Transcriptomics has been an invaluable field of study, yielding key information about DNA and RNA interactions and the initial transcription and translation into protein chains. But it doesn’t say as much about proteins themselves—it can’t reveal information about post-translational modifications, the intended destination of proteins, or translation that never occurs. It is even further removed from interactions between cells, and protein-protein interactions.
Too often, many researchers stop with transcriptomics, making the mental leap that this should reveal what’s needed to understand proteomics. To some degree, transcriptomics can do that—to date, mass spectrometry of cell lines and human tissues identified more than 85 percent of proteins encoded by human protein-coding genes.
But, as this recent study conducted by Stanford and University of Washington researchers and published in Cell shows, relying on transcriptomics misses key proteins. Their study, which quantified protein levels from 12,000 genes in 32 healthy human tissues, missed more than 3,000 proteins that were not enriched at the RNA level (but were at the protein level). Particularly dramatic discrepancies between RNA and proteins were found in stomach, brain cortex and cerebellar tissues, the researchers found.
While this study did not use spatial biology tools, it does underscore the need for technologies like Syncell’s Microscoop®, which uses microscopy guided biotinylation to pinpoint the exact location of proteins in cells and tissues, and then mass spectrometry to identify the proteins themselves.
The researchers admitted that their study might have overlooked low-expression but tissue-specific proteins represented different mixtures of cell types even within single-tissue samples, and their techniques could not correct for unbalanced samples for each tissue. In contrast, spatial proteomics technologies can overcome these barriers to understanding protein structures and function. Spatial analysis at the cellular and subcellular (organelle) level can identify proteins stored in vesicles, and differentiate them from proteins elsewhere in the cell, and from proteins in the extracellular matrix.
Moreover, many of these proteins and their spatial interactions can explain the pathogenesis of genetic diseases, which transcript information alone cannot show.
Spatial proteomics has been instrumental in Alzheimer’s disease research, aiding in the identification of proteins associated with amyloid-beta aggregates in affected brain regions.

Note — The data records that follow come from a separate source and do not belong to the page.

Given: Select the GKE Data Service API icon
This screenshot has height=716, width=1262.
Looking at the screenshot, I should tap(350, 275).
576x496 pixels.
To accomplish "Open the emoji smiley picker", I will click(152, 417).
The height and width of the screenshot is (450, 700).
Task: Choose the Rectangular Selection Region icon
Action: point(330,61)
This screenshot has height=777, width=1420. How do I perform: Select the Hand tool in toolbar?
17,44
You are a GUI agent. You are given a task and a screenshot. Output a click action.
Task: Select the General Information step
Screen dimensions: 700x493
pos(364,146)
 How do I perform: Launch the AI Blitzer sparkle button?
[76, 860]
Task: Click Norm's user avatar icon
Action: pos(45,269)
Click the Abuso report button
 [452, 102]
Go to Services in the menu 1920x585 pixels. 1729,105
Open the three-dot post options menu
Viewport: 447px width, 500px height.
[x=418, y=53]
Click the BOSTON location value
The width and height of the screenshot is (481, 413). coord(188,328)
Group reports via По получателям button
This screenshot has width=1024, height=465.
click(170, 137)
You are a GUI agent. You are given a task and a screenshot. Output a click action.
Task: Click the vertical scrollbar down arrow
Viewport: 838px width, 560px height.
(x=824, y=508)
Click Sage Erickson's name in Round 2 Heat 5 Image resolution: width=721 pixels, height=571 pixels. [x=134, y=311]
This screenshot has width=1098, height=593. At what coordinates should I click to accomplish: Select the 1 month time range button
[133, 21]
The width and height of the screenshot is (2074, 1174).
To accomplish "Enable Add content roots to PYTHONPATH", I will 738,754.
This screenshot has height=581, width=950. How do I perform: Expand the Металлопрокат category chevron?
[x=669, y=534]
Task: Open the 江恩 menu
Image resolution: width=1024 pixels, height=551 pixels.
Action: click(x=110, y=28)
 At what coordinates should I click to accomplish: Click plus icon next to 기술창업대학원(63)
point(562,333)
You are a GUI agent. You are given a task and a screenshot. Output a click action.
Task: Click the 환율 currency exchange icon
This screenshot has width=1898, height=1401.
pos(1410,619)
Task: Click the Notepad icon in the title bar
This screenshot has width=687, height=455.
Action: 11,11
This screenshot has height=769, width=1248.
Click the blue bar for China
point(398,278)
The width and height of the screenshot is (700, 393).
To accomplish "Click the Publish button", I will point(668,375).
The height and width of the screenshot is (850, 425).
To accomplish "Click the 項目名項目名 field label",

By integrating this data with transcriptomic analyses, researchers can uncover how gene expression changes contribute to protein aggregation and disease progression. Similarly, in cancer research, spatial proteomics helps identify proteins involved in tumor microenvironments, aiding in the understanding of how genetic mutations and RNA expression changes drive cancer progression. In addition, certain tumor suppressor proteins, including retinoblastoma and p53, can be regulated by post-translational modifications, altering their structure (albeit temporarily) and therefore, function.
It’s important to note that just as transcriptomics doesn’t substitute for proteomics, protein analysis doesn’t negate the importance of understanding transcription and translation. In fact, by integrating these fields, scientists can:
- Validate transcriptomic data by confirming the presence and localization of corresponding proteins. Not all RNA transcripts translate into functional proteins, and spatial context can reveal regulatory mechanisms that influence protein expression.
- Gain functional insights, identifying the actual proteins present in specific cellular compartments. This elucidates the functional implications of genetic variations and RNA expression changes.
- Map protein networks by pinpointing the exact locations of proteins and their interactions within the cellular environment. This complements transcriptomic data, which often predicts potential interactions based on co-expression patterns.
So, while transcriptomics and genomics have been (and remain) very valuable molecular biology tools, high resolution spatial proteomics is already delivering on its promise to reveal cellular and subcellular interactions that help shape health and disease.